> CONSIGNE: Recopiez mot pour mot et en entier le texte sur les destructions au Liban et à Gaza.

> EXTRAIT DU TEXTE:
=-=-=-=-=
Israël montre un visage uniforme, nationaliste.
La
destruction que nous semons au Liban ne touche quasi personne et
elle n’est, pour l’essentiel, même pas montrée aux yeux des
Israéliens. Celui qui veut savoir à quoi ressemble Tyr
maintenant, doit circuler parmi les chaînes étrangères. Un
reporter de la BBC en a rapporté des images effrayantes, comme
vous n‘en verrez pas chez nous. Comment peut-on ne pas être
choqué, scandalisé devant la souffrance terrible de l’autre,
due à notre propre action, même si le nord de notre pays souffre ?
La destruction que nous semons en ce moment également à Gaza –
près de 120 tués depuis l’enlèvement de Gilad Shalit, dont 27
pour la seule journée de ce mercredi – touche moins encore. Les
hôpitaux de Gaza sont remplis d’enfants brûlés, mais qui
s’en soucie ? L’obscurité de la guerre dans le nord les
couvre, eux aussi.
=-=-=-=-=
> EXTRAITS DE LIGNES:
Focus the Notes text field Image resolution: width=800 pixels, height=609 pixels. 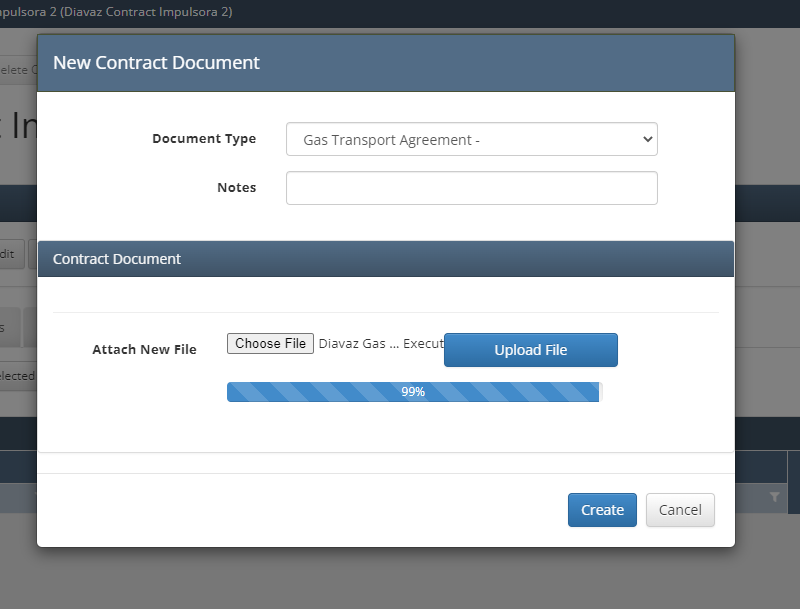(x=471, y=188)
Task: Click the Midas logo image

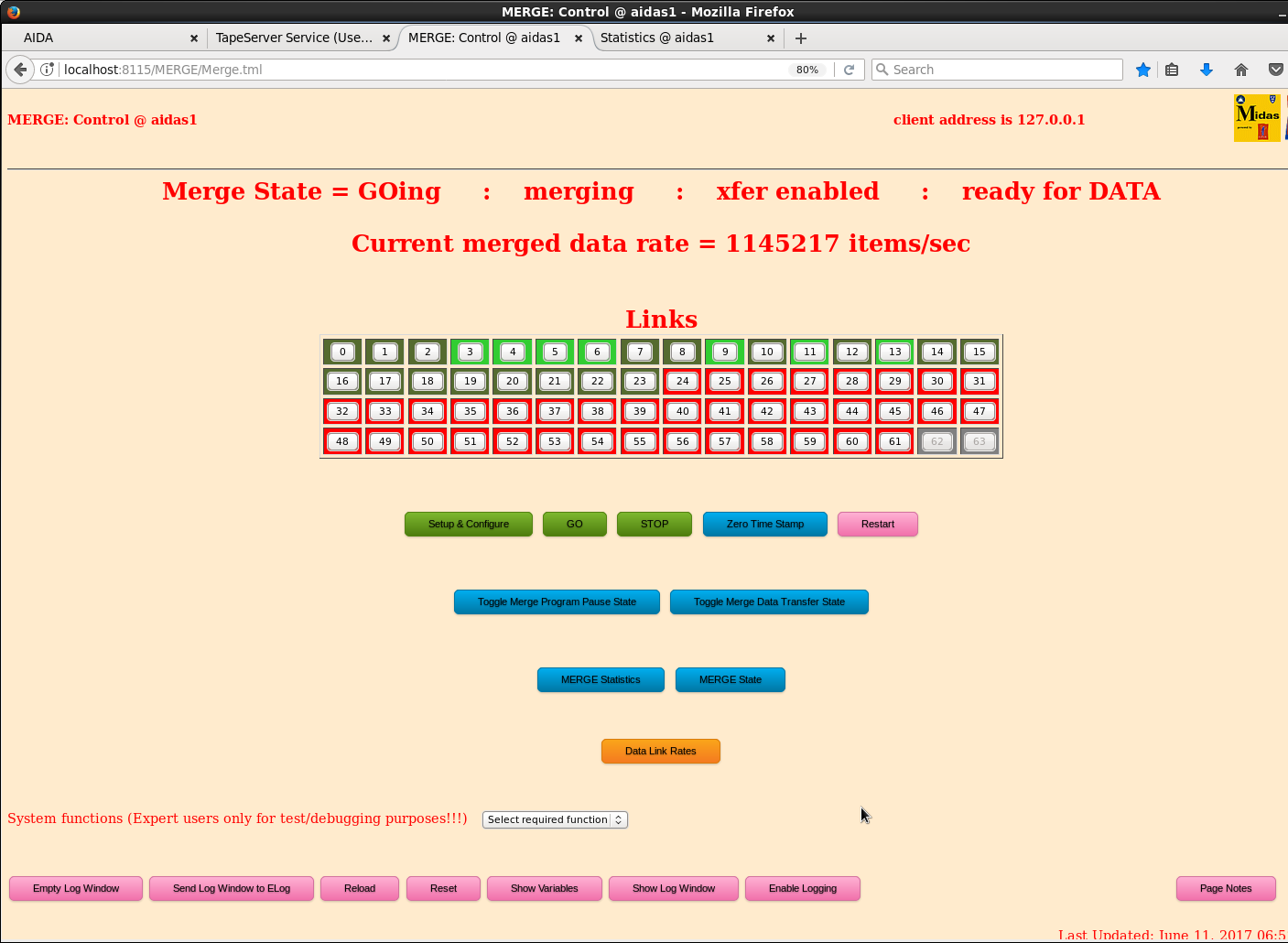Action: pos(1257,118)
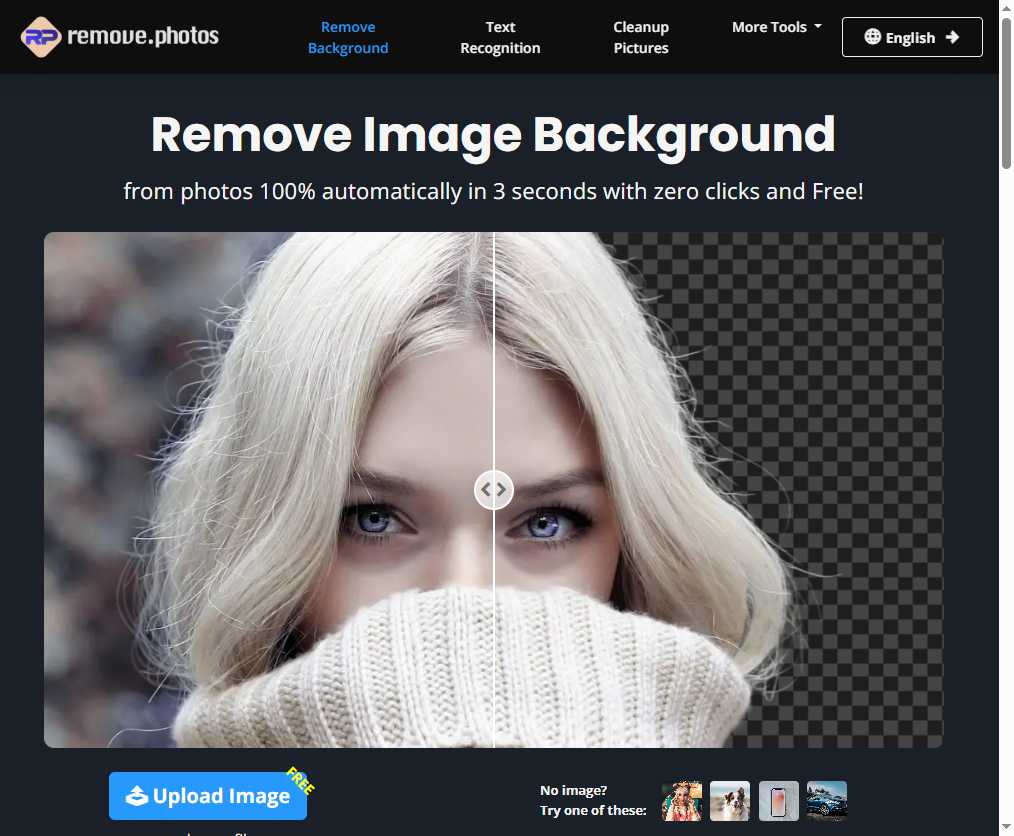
=-=-=-=-=
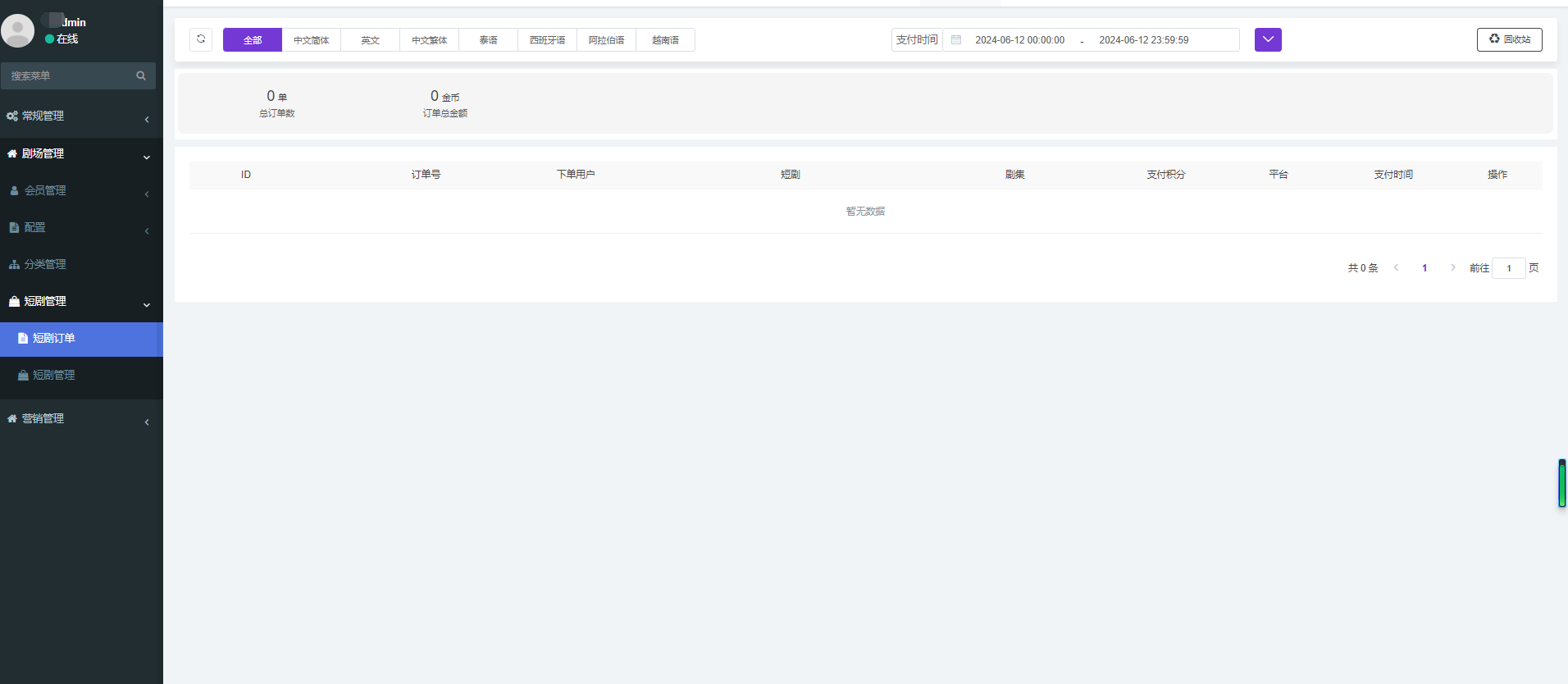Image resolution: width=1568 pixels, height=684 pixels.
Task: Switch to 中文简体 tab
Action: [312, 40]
=-=-=-=-=
> RÉSULTAT:
Israël montre un visage uniforme, nationaliste.
La
destruction que nous semons au Liban ne touche quasi personne et
elle n’est, pour l’essentiel, même pas montrée aux yeux des
Israéliens. Celui qui veut savoir à quoi ressemble Tyr
maintenant, doit circuler parmi les chaînes étrangères. Un
reporter de la BBC en a rapporté des images effrayantes, comme
vous n‘en verrez pas chez nous. Comment peut-on ne pas être
choqué, scandalisé devant la souffrance terrible de l’autre,
due à notre propre action, même si le nord de notre pays souffre ?
La destruction que nous semons en ce moment également à Gaza –
près de 120 tués depuis l’enlèvement de Gilad Shalit, dont 27
pour la seule journée de ce mercredi – touche moins encore. Les
hôpitaux de Gaza sont remplis d’enfants brûlés, mais qui
s’en soucie ? L’obscurité de la guerre dans le nord les
couvre, eux aussi.